╭──

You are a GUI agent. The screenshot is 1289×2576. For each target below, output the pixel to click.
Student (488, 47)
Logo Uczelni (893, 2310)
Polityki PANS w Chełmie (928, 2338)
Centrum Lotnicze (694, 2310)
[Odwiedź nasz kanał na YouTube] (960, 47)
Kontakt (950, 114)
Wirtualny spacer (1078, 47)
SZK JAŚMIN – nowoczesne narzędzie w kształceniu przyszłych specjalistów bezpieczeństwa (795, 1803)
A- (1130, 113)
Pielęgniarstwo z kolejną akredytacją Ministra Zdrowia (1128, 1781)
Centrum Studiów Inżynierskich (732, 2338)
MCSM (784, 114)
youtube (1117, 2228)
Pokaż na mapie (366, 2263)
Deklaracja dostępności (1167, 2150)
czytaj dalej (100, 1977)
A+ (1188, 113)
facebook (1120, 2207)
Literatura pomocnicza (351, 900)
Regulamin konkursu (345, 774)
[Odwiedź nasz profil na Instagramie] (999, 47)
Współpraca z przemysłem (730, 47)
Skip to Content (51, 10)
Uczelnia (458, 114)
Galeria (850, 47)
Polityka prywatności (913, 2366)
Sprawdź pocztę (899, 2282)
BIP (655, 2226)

╰──

§ **Directions for this task**
Every record above must be duplicated exactly.

§ **Worked solution**
You are a GUI agent. The screenshot is 1289×2576. For each target below, output the pixel to click.
Student (488, 47)
Logo Uczelni (893, 2310)
Polityki PANS w Chełmie (928, 2338)
Centrum Lotnicze (694, 2310)
[Odwiedź nasz kanał na YouTube] (960, 47)
Kontakt (950, 114)
Wirtualny spacer (1078, 47)
SZK JAŚMIN – nowoczesne narzędzie w kształceniu przyszłych specjalistów bezpieczeństwa (795, 1803)
A- (1130, 113)
Pielęgniarstwo z kolejną akredytacją Ministra Zdrowia (1128, 1781)
Centrum Studiów Inżynierskich (732, 2338)
MCSM (784, 114)
youtube (1117, 2228)
Pokaż na mapie (366, 2263)
Deklaracja dostępności (1167, 2150)
czytaj dalej (100, 1977)
A+ (1188, 113)
facebook (1120, 2207)
Literatura pomocnicza (351, 900)
Regulamin konkursu (345, 774)
[Odwiedź nasz profil na Instagramie] (999, 47)
Współpraca z przemysłem (730, 47)
Skip to Content (51, 10)
Uczelnia (458, 114)
Galeria (850, 47)
Polityka prywatności (913, 2366)
Sprawdź pocztę (899, 2282)
BIP (655, 2226)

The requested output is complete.